Waterjet cutting typically reduces material waste by up to 30% compared to traditional cutting methods. That’s significant when you’re working with expensive materials like titanium, stainless steel, or specialty stone.
The reduction comes from several factors. First, the cutting kerf—the width of material removed by the cut—is extremely narrow, usually around 0.03 inches. Compare that to a plasma cutter at 0.15 inches or a saw blade at 0.125 inches. Over multiple cuts on a single sheet, those fractions add up to substantial material savings.
Second, the CNC programming optimizes part nesting—arranging multiple parts on a sheet to minimize scrap. The software can fit irregular shapes together like a puzzle, using nearly every square inch of material. You’re not left with large unusable remnants.
Third, because cuts are accurate the first time, you’re not scrapping parts due to errors and re-cutting. The precision eliminates the waste that comes from rework. For contractors and fabricators in Uniondale managing project budgets, that material efficiency translates directly to cost savings.
Turnaround depends on project complexity, material thickness, and current shop schedule, but waterjet cutting is generally faster than you’d expect—especially when you factor in that there’s no secondary finishing required.
Simple parts in thinner materials might be completed same-day or next-day. More complex projects with intricate geometries, thicker materials, or larger quantities typically run within a few days to a week. The key advantage is that the time you see quoted is usually the total time—cutting plus any necessary quality checks.

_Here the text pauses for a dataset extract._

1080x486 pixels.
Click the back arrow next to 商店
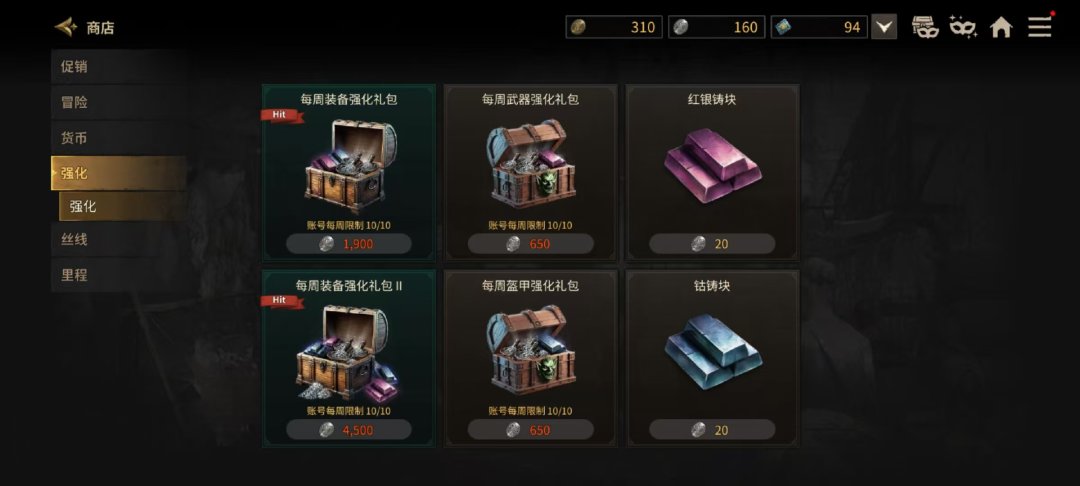[x=66, y=28]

There’s no waiting for parts to cool down like with thermal cutting. No scheduling secondary grinding or drilling operations. No delays because a part warped and needs to be recut. The efficiency of the waterjet process, combined with CNC automation, means projects move through faster than traditional multi-step fabrication.

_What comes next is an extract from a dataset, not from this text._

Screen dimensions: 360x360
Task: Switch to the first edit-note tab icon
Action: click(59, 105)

For time-sensitive projects in Uniondale—whether you’re a contractor facing a deadline or a manufacturer needing prototype parts for testing—the combination of speed and accuracy keeps your project on schedule. We can provide specific timelines once we review your design and requirements.
Yes. The same system that cuts a single prototype part can handle production quantities efficiently. That versatility is one of waterjet’s major advantages over dedicated production tooling.
For prototypes, you get the benefit of no tooling costs. There’s no die to build, no fixture to machine. We program the cut path directly from your CAD file and produce your part. If you need design iterations—adjusting dimensions, trying different materials, refining geometries—we simply update the program. You’re not locked into tooling that becomes obsolete with each design change.
When you’re ready for production, the same CNC program scales up. We can run multiple sheets, stack materials for simultaneous cutting, or optimize the process for volume efficiency. The per-part cost decreases with quantity, but you maintain the same precision and quality you had in the prototype phase.
For Uniondale manufacturers and designers, this means you can test concepts without major investment, then move seamlessly into production using the same cutting method. No transition costs. No quality variations between prototype and production parts. The waterjet handles both ends of the development cycle.